The mother of a Holy Cross schoolgirl is taking her legal claim to the House of Lords with her complaint at the manner in which the PSNI failed to defend her daughter from sectarian violence and intimidation five years ago.
The woman has been granted leave to bring the case to England’s highest court after senior judges in Belfast endorsed the PSNI’s notorious ‘corridor of hate’, which forced schoolgirls and their parents to run a guantlet of abuse and assaults on their way to Holy Cross school.
The mother - known only as ‘E’ to protect her from possible further threats - has complained about the way the protests were “policed” in the autumn of 2001.
The Lord Chief Justice, Sir Brian Kerr, described the violence as “one of the most shameful and disgraceful episodes in the recent history of Northern Ireland”.
At the height of the demonstrations, a blast bomb was hurled at the children.

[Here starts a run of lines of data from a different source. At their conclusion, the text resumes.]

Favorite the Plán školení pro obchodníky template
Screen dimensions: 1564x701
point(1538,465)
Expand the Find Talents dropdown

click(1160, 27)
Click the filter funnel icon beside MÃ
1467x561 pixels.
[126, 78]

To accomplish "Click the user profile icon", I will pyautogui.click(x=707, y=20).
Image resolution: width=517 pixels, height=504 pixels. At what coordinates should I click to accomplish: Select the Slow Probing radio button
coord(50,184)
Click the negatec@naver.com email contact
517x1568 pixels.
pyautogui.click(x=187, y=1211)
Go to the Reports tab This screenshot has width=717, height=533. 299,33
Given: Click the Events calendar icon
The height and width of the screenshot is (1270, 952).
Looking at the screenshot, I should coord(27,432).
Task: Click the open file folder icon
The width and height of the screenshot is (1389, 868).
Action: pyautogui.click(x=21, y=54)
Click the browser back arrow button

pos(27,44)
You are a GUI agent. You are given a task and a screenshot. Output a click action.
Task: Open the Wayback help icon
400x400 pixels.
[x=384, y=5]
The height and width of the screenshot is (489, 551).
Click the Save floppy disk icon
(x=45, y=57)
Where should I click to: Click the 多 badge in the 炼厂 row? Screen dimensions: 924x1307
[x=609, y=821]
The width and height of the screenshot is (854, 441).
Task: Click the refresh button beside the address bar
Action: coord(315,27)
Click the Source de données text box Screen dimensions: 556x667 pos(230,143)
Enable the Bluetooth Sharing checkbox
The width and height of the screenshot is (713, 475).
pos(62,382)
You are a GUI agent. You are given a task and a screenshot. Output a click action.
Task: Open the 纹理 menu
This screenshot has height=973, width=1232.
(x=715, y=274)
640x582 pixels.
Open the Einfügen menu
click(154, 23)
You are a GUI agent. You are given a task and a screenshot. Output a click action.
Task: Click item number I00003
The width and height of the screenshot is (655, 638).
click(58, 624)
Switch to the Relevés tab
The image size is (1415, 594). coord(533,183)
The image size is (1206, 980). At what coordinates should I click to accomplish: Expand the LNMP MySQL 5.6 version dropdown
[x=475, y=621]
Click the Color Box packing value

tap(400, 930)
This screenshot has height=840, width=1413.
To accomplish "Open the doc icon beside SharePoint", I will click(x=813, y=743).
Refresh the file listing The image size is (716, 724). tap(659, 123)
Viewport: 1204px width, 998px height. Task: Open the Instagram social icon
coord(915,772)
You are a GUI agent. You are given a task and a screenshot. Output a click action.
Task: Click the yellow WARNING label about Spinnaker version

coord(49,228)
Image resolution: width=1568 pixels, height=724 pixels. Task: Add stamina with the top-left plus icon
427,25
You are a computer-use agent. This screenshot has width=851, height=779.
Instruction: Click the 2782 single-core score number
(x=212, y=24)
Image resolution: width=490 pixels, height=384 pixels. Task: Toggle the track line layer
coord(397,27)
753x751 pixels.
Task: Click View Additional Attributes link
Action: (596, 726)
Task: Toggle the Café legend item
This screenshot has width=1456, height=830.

E’s lawyer, Fearghal Shiels of Madden & Finucane solicitors, said: “The schoolgirls were subjected on a daily basis to a violent and unlawful protest and were targeted because of their religion and because, despite their age, they were perceived as nationalists. “
In cases before the High Court and the Court of Appeal, lawyers for ‘E’ argued that police should have used firmer action against the loyalists.
Judges said the police were trying to “allow the children to get to school in safety and to pursue their education”. They accepted PSNI claims that they were afraid of causing further trauma to the girls if they intervened.